I have been giving thought to the invisibility of the Internet, and in particular, to the learned inability of lawyers to account for it.
I mean account for it in law. For example, the CRTC made the correct decision in Bell Mobility versus Benjamin Klass. The Commission decided that a video broadcasting application which rode on Bell Mobility’s transport layers did not cause those transport layers to transform themselves, by a nominalist exercize of legal defintion, into “broadcasting”.
Not so said Bell Mobility.
14. In Bell Mobility’s view, it is a broadcasting undertaking when offering Bell Mobile TV, and it is acting as a Canadian carrier offering a telecommunications service when providing wireless connectivity that enables its subscribers to view programming on their mobile devices.
Thus, in essence, when Bell Mobility offers a broadcasting application, the transport below it in the protocol stack is not, as the Commission asserted, governed by the Telecommunications Act with its common carrier obligations. No, it is broadcasting all the way down, so that the transport which delivers the signal is characterized properly as “broadcasting” and the bandwidth the application occupies is not Internet transport. The whole undertaking as far as the application and transport is concerned, is made into an indivisible undertaking of “broadcasting”, and Bell Mobility can wrap any discriminatory practice it wants to engage in under the cloak of Canadian cultural preference.
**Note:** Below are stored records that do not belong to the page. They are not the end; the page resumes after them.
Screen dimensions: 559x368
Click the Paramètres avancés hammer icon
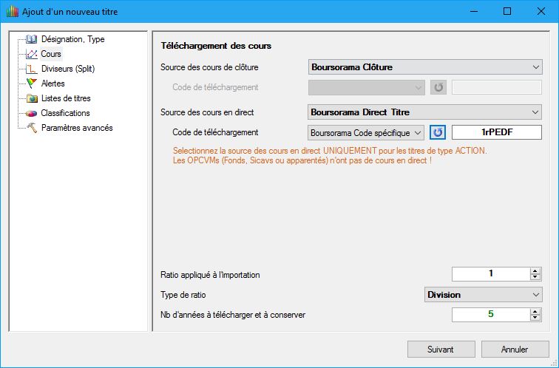click(x=31, y=128)
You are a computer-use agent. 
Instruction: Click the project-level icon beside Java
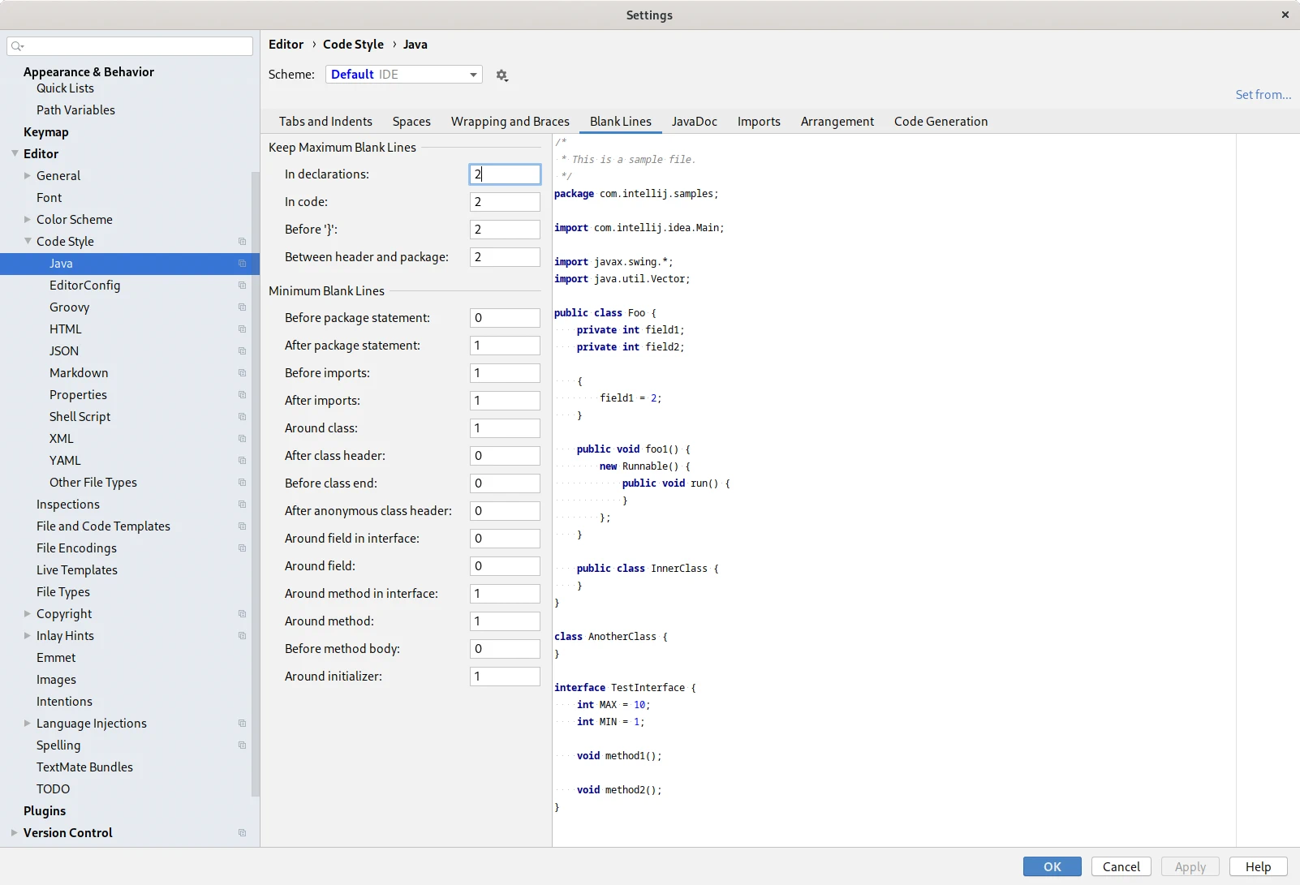pos(242,264)
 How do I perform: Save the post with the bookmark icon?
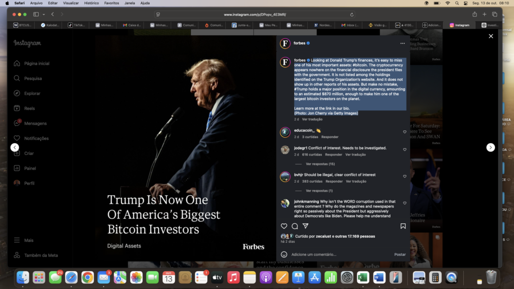click(403, 226)
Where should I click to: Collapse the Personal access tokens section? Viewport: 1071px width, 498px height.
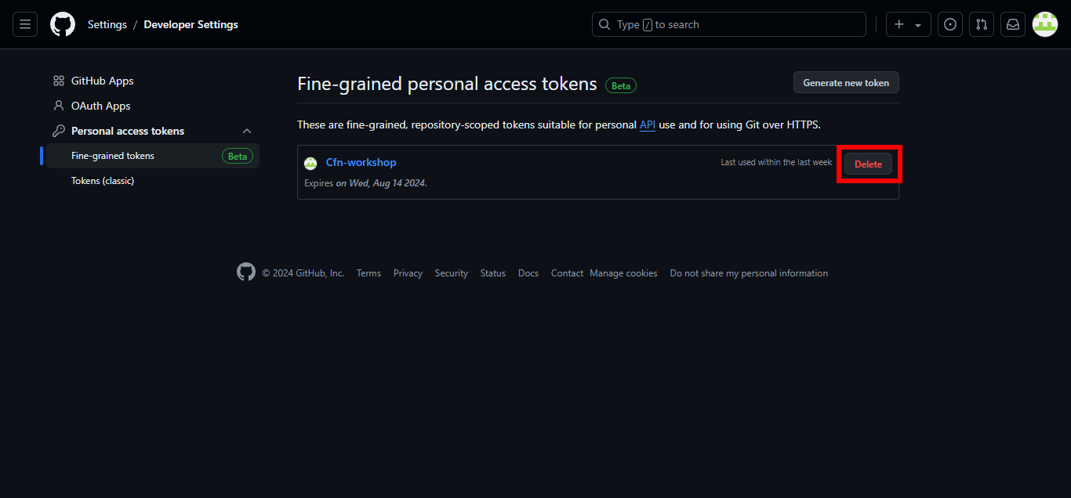[247, 131]
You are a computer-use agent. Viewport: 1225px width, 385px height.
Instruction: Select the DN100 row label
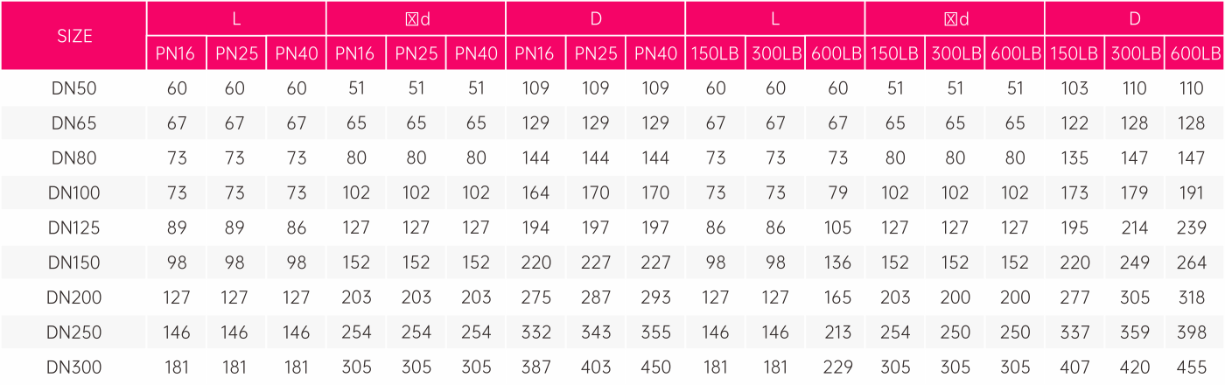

This was argued quite ably by Neal Finkelstein in the recent hearings before the Federal Court of Appeal in Toronto on January 19th in the appeal of the CRTC’s decision.
It is also an ingenious method to escape net neutrality provisions, by calling something ‘broadcasting” and thereby folding in the transport functions into the discriminatory regime established by the Broadcasting Act.
Anyone familiar with the architecture of the Internet would snort in derision when they heard this. When I have had occasion to test out some propositions of Canadian telecommunications carriers at, for example, the Board of Trustees of the American Registry of Internet Numbers, when I was on the receiving end of such arguments, the response was hoots and snorts. They had never heard such balderdash, in engineering terms.
But of course Internet engineers do not sit on regulatory Commissions. They just devise ways to around the mess created by lawyers.
So why is it possible to argue such engineering lunacy as proposed by Bell Mobility in the Klass case? The reason, as I have come very late in life to understand, is that the law could not give a damn about the Internet. It sees the communications world through two prisms or lenses. One is the Telecommunications Act, which emphasizes ideas on non-discrimination in similar types of traffic, and which fosters network interconnection, and the control of the economic and technical behaviour of carriers. The Broadcasting Act, whose devotees would like to ignore its original technical predicates as a system for controlling what were few voices in limited spectrum, is devoted to discrimination in favour of Canadian cultural production.
Do you remember Rick Moranis in the original Ghostbusters? He played the boring and obnoxious accountant, Louis Tully, whose mind had been taken over so that he could be the Keymaster, the paraclete of Zuul, an ancient Babylonian god of mayhem.
At some point in his demonic possession he has a line which says “there is no Tully, there is only Zuul”.
That is how I perceive the legal profession in its contemplation of the Internet. There is no Internet. There is only Zuul, or whatever legal kludgeware that informs their minds. It is a case of very profound and systemic déformation professionelle.
How can this gaping hole in understanding be fixed? I have argued before that we need Commissioners from backgrounds less associated with broadcasting, news and the law, and more with engineering. That would be a good start. Something more is needed, I think. It needs a Chief Technology Officer, of the kind that the FCC has. Commissioners and staff need to have some other source of guidance as to the technologies, in the absence of which they can be being snowed by carriers and broadcasters, and who could argue from a different and much need engineering perspective against the domination of argument by the twin spectacles which the law obliges lawyers to put on.
Is the Internet “broadcasting”? You might as well ask whether the Internet is composed of marzipan, or phlogiston, for all the sense that question makes in terms of engineering. Someone has to say that the question is ill-conceived, and others need to be required to heed the advice.